YOGYAKARTA, RAGAMUTAMA.COM – Gunung Rinjani menjadi salah satu tujuan pendakian paling populer di Indonesia.
Orang yang melakukan pendakian di Gunung Rinjani tidak hanya berasal dari dalam negeri tetapi juga luar negeri.
Dalam kurun waktu dua bulan terakhir, terjadi dua insiden di Gunung Rinjani yang menyita perhatian baik dalam negeri maupun luar negeri.
Seorang warga negara Brasil meninggal dunia pada akhir Juni 2025 setelah terjatuh ke dalam jurang.
Kemudian, pada 16 Juli 2025, seorang warga negara Swiss terjatuh di jalur pendakian dan mengalami patah tulang.
Guru Besar Fakultas Geografi Universitas Gadjah Mada (UGM) Prof. Baiquni memberikan pandangannya.
Prof. Baiquni mengatakan Gunung Rinjani memiliki karakter topografi yang tidak bisa dianggap remeh.

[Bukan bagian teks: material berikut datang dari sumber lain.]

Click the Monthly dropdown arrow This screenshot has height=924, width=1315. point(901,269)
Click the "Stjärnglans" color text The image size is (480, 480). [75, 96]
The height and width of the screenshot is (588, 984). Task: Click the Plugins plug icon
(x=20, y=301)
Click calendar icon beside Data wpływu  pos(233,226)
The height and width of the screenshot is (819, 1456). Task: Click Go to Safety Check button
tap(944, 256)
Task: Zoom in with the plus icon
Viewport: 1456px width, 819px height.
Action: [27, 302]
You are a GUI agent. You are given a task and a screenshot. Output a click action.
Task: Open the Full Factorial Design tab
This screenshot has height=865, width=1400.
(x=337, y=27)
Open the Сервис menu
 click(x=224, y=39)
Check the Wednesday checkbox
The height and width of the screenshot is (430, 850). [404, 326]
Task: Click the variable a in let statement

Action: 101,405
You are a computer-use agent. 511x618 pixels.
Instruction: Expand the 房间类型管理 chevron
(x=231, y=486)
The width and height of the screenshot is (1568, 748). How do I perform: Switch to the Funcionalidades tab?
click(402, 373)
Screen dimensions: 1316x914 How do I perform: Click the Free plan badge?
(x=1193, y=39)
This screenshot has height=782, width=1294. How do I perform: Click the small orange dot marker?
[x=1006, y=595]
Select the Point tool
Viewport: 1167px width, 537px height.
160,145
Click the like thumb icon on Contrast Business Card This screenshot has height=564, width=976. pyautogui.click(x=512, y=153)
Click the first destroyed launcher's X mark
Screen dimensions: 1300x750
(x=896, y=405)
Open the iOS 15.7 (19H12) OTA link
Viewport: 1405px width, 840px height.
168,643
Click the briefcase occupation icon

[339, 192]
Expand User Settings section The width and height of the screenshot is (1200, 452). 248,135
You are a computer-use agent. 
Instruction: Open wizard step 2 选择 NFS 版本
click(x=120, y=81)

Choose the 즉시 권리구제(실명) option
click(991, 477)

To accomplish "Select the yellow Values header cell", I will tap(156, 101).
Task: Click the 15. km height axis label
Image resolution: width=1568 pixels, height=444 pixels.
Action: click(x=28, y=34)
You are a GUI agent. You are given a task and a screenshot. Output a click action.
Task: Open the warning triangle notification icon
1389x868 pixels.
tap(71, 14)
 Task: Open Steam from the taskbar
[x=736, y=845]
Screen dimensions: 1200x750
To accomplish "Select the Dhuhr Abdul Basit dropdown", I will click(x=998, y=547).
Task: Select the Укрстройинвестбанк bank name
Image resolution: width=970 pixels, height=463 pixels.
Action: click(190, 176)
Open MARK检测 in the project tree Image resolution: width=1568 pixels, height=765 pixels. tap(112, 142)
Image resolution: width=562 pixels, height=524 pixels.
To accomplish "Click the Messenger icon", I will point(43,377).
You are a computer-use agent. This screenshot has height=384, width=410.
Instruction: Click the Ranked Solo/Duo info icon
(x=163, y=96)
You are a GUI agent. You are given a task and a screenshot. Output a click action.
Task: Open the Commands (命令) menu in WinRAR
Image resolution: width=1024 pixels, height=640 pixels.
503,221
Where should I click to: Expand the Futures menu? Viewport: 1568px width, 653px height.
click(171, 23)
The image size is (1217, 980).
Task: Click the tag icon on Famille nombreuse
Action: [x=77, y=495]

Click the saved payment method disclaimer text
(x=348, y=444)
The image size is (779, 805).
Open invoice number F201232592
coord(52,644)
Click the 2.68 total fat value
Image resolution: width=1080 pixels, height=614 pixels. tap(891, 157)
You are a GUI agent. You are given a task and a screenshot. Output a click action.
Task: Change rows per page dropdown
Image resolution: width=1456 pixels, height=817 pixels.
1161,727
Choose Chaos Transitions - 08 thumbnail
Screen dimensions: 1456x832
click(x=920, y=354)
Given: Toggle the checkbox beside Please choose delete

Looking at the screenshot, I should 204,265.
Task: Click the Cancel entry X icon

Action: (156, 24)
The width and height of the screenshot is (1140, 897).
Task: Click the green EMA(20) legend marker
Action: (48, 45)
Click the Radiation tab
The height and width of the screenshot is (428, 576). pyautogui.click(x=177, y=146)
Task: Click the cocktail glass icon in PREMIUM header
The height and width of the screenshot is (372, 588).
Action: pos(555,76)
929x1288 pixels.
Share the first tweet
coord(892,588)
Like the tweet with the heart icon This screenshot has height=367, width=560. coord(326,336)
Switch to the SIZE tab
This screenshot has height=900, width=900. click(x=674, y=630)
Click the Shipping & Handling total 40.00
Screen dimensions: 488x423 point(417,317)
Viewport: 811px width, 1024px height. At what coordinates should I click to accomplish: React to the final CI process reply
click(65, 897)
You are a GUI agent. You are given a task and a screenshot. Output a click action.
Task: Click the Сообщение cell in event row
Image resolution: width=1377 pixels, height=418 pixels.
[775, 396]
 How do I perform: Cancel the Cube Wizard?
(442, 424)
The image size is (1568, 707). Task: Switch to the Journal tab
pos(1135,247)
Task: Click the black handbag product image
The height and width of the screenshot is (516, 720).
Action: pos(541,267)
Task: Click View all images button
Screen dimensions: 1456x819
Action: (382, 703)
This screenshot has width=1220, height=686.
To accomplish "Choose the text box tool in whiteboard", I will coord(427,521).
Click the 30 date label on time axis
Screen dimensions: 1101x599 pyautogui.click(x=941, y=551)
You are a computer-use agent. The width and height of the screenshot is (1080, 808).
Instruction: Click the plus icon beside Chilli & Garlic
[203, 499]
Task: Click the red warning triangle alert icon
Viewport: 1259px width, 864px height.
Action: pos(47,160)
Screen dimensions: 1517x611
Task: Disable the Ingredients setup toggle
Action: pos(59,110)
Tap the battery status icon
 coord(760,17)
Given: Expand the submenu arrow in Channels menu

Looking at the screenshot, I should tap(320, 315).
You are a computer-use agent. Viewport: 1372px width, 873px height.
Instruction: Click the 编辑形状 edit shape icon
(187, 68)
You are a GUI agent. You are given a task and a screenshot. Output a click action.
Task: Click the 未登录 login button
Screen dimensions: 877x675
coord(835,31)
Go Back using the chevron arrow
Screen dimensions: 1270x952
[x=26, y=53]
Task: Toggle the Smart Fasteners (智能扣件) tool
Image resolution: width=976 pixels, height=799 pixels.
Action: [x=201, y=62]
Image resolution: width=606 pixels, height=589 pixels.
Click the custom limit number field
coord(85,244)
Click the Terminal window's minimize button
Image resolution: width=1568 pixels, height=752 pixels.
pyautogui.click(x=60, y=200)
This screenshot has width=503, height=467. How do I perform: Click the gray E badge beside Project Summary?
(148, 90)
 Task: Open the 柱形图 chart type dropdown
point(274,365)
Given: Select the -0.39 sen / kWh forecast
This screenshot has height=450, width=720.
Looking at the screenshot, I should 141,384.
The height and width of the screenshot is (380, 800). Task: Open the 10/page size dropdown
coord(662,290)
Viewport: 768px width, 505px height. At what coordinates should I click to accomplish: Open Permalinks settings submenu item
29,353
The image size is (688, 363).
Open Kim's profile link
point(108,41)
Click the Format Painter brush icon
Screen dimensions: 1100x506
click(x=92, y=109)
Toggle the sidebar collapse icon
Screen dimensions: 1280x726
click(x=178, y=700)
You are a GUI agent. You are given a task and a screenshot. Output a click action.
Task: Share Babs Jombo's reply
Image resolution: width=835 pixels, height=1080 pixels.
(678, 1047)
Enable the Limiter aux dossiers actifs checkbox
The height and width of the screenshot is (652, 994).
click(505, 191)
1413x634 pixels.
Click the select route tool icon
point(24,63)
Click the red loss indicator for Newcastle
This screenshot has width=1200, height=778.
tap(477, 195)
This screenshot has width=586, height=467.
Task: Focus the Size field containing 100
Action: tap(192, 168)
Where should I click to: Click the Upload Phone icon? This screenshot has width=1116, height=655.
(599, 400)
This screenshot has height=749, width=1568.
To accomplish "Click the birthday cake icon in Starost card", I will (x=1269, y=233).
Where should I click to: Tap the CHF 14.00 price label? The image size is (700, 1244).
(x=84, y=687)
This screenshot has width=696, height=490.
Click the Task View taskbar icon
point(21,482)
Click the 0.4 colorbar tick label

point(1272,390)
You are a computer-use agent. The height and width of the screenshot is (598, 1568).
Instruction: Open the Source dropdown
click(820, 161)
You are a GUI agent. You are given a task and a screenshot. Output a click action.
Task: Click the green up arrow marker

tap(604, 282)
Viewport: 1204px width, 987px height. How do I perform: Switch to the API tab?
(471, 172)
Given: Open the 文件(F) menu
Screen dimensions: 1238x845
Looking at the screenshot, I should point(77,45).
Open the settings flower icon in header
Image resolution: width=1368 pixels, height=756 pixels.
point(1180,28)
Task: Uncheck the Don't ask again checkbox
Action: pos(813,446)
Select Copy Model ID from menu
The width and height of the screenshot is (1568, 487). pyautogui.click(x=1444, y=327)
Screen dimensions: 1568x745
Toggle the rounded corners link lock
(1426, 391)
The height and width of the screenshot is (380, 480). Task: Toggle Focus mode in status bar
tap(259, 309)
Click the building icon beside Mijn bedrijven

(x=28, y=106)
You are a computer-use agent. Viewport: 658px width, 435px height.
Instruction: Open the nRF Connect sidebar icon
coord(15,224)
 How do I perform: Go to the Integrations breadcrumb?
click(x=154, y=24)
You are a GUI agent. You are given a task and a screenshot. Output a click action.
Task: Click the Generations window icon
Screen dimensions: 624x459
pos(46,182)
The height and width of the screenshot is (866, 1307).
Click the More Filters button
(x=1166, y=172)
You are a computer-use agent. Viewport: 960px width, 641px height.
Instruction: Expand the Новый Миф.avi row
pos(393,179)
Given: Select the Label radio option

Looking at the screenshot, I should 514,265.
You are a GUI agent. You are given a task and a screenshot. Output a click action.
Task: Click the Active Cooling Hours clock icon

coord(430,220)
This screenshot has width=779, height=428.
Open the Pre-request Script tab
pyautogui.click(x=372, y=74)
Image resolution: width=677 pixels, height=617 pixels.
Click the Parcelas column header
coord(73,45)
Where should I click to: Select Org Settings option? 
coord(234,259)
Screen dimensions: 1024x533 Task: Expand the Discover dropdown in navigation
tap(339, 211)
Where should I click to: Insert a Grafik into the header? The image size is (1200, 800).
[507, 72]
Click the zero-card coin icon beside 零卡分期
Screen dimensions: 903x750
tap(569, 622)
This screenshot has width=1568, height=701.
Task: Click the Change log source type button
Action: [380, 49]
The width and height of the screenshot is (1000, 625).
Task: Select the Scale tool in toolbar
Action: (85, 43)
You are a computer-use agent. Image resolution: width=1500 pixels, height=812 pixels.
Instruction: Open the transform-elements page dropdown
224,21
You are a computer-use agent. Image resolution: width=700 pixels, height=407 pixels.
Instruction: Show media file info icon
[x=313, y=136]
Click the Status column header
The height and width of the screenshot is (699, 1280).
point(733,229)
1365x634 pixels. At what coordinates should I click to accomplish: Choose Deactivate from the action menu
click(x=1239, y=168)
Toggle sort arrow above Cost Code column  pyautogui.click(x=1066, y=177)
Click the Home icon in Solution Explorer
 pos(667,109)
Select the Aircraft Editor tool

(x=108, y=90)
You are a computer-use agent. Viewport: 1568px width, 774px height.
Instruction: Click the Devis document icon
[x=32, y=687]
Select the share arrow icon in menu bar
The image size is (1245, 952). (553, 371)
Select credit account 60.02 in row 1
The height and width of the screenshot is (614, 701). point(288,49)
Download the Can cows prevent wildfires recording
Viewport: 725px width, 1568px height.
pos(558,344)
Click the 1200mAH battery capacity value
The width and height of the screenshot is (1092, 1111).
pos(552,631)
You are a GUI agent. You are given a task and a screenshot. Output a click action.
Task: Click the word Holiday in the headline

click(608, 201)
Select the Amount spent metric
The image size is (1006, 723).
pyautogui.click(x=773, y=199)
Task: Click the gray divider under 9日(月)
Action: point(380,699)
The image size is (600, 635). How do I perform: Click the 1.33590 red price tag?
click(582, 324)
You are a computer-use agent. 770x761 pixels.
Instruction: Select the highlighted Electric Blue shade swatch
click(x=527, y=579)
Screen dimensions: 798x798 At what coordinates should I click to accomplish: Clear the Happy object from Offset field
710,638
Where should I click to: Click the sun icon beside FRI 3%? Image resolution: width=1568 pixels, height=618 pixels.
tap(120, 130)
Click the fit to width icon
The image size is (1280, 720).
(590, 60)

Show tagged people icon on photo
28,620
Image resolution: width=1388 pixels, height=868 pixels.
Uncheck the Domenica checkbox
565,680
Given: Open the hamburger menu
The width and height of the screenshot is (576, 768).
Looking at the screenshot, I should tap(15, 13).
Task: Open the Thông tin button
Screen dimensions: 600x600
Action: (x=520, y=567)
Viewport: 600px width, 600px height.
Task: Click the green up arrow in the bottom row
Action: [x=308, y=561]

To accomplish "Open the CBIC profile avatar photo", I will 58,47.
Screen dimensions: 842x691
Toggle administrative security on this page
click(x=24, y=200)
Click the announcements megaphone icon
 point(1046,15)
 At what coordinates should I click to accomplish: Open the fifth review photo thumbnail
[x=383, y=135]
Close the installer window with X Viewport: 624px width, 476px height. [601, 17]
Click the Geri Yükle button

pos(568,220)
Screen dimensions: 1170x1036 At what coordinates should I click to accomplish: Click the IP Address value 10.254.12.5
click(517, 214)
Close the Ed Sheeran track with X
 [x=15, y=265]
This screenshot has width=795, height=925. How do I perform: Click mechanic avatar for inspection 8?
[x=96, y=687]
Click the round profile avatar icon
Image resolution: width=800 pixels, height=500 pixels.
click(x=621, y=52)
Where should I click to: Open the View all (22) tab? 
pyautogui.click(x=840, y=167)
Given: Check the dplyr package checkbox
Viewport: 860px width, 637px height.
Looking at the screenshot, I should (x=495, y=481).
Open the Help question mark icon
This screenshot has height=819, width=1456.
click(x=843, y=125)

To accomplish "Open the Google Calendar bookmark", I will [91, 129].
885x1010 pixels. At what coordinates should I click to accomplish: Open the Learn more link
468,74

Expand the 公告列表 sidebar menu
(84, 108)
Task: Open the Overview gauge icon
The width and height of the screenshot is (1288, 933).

Medan yang terbentuk dari aktivitas vulkanik menghasilkan tebing curam, kaldera tajam, dan paparan gas sulfur yang berisiko tinggi bagi pendaki pemula.
Hal tersebut berdasarkan pengalaman pribadinya mendaki Rinjani pada tahun 1983.
“Gunung Rinjani terbentuk dari intrusi magma yang mengangkat Pulau Lombok. Kaldera yang curam, tebing-tebing tajam, serta keberadaan danau Segara Anak membuatnya berbeda dari pegunungan non-vulkanik seperti Alpen atau Andes,” ujar Prof. Baiquni dalam keterangan tertulis Humas UGM, Jumat (18/07/2025).
Prof. Baiquni melihat banyak pendaki yang menganggap medan Rinjani sama dengan gunung-gunung populer lainnya.
Padahal, medan vulkanik memiliki potensi bahaya yang berbeda.
Tanpa pemahaman yang cukup, reaksi tubuh terhadap lingkungan ekstrem dapat menyebabkan keputusan yang keliru dan membahayakan.
“Wisatawan yang belum terbiasa dengan karakter gunung vulkanik bisa linglung bahkan halusinasi ketika terpapar sulfur atau saat berada di ketinggian dengan oksigen tipis,” urainya.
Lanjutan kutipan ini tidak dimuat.